Written request: Reproduce the lines verbatim, beginning with the line containing "regarding (389, 841)" and continuing through the line containing "variety is located at coordinates (749, 165).".
-- START Extracted material --
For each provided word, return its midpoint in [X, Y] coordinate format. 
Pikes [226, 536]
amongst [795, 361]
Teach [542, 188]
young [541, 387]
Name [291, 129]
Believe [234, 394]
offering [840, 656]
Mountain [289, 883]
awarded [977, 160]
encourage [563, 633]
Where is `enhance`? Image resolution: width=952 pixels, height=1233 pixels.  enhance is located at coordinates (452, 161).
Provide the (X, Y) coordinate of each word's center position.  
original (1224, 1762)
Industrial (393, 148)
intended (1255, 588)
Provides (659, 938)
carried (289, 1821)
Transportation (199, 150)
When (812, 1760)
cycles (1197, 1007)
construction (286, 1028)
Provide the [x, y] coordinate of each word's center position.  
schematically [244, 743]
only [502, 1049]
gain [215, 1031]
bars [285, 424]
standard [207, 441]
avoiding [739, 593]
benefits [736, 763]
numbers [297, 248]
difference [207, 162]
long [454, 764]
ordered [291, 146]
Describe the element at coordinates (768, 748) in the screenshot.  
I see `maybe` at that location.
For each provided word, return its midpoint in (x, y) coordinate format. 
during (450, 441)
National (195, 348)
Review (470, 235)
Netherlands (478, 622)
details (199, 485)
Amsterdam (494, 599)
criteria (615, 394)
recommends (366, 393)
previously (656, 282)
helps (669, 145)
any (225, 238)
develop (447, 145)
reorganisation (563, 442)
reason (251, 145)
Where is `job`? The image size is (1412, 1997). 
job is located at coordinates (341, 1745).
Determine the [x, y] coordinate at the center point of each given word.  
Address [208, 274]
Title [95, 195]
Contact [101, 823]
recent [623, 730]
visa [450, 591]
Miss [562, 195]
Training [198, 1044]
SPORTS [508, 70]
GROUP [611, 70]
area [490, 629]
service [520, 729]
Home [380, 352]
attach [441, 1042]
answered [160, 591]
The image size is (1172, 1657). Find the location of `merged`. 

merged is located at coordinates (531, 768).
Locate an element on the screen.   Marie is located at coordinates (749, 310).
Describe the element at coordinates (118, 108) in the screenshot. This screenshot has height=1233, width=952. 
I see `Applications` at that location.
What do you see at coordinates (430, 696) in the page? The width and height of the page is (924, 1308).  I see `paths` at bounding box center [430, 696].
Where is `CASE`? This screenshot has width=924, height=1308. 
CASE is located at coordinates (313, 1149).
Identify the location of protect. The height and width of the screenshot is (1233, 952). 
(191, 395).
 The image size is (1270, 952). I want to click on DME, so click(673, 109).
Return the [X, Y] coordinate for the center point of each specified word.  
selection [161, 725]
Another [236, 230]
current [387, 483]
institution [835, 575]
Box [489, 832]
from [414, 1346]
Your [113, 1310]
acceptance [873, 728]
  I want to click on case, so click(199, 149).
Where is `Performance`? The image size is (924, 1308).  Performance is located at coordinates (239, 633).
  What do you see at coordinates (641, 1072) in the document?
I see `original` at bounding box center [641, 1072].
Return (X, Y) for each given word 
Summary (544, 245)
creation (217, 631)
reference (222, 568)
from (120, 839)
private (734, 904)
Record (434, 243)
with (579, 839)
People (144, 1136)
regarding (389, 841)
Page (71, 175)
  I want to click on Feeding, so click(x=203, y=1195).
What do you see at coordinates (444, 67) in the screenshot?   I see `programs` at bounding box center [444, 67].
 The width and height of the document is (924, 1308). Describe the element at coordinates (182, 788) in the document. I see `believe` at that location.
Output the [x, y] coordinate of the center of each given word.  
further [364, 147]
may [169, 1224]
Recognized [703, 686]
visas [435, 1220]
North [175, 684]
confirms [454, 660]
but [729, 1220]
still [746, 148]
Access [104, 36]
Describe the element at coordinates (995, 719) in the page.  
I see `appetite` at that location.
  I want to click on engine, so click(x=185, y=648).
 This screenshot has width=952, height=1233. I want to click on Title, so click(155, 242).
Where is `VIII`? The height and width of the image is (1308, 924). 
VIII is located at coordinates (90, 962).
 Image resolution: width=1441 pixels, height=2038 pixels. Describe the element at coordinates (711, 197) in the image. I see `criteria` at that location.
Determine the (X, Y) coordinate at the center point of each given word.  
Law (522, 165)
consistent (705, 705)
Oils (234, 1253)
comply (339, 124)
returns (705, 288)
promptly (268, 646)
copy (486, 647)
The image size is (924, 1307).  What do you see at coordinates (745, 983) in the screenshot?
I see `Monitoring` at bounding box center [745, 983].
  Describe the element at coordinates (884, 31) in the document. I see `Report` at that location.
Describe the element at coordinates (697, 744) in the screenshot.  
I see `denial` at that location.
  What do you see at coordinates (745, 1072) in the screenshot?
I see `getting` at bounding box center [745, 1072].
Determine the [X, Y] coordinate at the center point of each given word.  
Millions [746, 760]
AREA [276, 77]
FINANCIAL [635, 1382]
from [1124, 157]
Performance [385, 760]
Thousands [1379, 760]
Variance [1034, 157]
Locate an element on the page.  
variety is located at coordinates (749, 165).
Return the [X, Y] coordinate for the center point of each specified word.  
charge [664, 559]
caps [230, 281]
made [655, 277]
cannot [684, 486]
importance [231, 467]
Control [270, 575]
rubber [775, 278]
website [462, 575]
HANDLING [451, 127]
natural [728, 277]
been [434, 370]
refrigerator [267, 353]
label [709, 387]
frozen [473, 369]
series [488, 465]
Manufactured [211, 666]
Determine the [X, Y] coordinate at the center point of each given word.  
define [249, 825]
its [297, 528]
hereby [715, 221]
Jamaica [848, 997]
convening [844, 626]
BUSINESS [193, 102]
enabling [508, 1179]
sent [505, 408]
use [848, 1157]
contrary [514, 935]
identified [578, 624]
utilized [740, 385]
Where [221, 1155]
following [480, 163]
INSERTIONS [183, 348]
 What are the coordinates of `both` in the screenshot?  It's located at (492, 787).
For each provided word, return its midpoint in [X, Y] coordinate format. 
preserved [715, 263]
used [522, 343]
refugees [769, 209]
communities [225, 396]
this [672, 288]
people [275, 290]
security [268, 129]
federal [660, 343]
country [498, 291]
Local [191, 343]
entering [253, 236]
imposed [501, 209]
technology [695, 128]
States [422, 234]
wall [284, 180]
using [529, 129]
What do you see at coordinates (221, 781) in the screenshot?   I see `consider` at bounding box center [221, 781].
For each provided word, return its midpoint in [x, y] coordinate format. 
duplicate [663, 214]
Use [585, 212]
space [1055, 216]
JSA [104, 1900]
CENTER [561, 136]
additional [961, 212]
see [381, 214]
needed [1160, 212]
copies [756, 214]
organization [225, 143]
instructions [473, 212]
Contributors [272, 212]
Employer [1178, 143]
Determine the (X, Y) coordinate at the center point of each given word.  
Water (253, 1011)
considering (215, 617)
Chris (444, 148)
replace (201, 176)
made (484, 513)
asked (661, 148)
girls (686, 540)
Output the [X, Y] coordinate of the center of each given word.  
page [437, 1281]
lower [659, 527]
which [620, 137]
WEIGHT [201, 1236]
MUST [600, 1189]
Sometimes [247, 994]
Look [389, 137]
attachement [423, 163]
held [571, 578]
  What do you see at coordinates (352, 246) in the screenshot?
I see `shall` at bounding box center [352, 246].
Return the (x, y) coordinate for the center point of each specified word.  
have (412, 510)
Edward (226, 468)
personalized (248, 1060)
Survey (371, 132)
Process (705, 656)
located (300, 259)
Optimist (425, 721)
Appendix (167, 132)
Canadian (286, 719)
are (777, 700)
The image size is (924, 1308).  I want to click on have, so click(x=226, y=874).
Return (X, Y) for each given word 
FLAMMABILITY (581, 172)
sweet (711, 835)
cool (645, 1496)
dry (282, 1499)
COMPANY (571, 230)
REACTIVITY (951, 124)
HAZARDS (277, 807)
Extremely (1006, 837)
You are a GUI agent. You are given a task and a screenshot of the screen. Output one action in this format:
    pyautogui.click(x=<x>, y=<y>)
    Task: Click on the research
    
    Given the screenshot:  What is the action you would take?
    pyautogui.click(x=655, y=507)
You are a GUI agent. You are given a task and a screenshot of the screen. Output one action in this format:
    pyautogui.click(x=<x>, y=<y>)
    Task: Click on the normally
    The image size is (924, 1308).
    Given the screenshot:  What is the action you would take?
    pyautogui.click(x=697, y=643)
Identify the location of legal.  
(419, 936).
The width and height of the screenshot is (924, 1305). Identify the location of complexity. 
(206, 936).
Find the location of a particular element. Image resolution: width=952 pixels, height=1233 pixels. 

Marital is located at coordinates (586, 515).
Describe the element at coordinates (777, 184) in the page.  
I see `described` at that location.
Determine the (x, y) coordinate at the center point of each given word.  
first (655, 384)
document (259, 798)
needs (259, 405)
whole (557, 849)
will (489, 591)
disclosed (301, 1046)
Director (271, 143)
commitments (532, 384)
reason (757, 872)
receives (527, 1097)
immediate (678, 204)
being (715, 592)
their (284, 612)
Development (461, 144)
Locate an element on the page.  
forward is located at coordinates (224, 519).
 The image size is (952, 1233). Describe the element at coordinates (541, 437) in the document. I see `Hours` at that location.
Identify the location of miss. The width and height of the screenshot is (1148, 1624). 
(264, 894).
-- END Extracted material --
Exercise response:
regarding (389, 841)
Page (71, 175)
  I want to click on Feeding, so click(x=203, y=1195).
What do you see at coordinates (444, 67) in the screenshot?   I see `programs` at bounding box center [444, 67].
 The width and height of the document is (924, 1308). Describe the element at coordinates (182, 788) in the document. I see `believe` at that location.
Output the [x, y] coordinate of the center of each given word.  
further [364, 147]
may [169, 1224]
Recognized [703, 686]
visas [435, 1220]
North [175, 684]
confirms [454, 660]
but [729, 1220]
still [746, 148]
Access [104, 36]
Describe the element at coordinates (995, 719) in the page.  
I see `appetite` at that location.
  I want to click on engine, so click(x=185, y=648).
 This screenshot has width=952, height=1233. I want to click on Title, so click(155, 242).
Where is `VIII`? The height and width of the image is (1308, 924). 
VIII is located at coordinates (90, 962).
 Image resolution: width=1441 pixels, height=2038 pixels. Describe the element at coordinates (711, 197) in the image. I see `criteria` at that location.
Determine the (X, Y) coordinate at the center point of each given word.  
Law (522, 165)
consistent (705, 705)
Oils (234, 1253)
comply (339, 124)
returns (705, 288)
promptly (268, 646)
copy (486, 647)
The image size is (924, 1307).  What do you see at coordinates (745, 983) in the screenshot?
I see `Monitoring` at bounding box center [745, 983].
  Describe the element at coordinates (884, 31) in the document. I see `Report` at that location.
Describe the element at coordinates (697, 744) in the screenshot.  
I see `denial` at that location.
  What do you see at coordinates (745, 1072) in the screenshot?
I see `getting` at bounding box center [745, 1072].
Determine the [X, Y] coordinate at the center point of each given word.  
Millions [746, 760]
AREA [276, 77]
FINANCIAL [635, 1382]
from [1124, 157]
Performance [385, 760]
Thousands [1379, 760]
Variance [1034, 157]
Locate an element on the page.  
variety is located at coordinates (749, 165).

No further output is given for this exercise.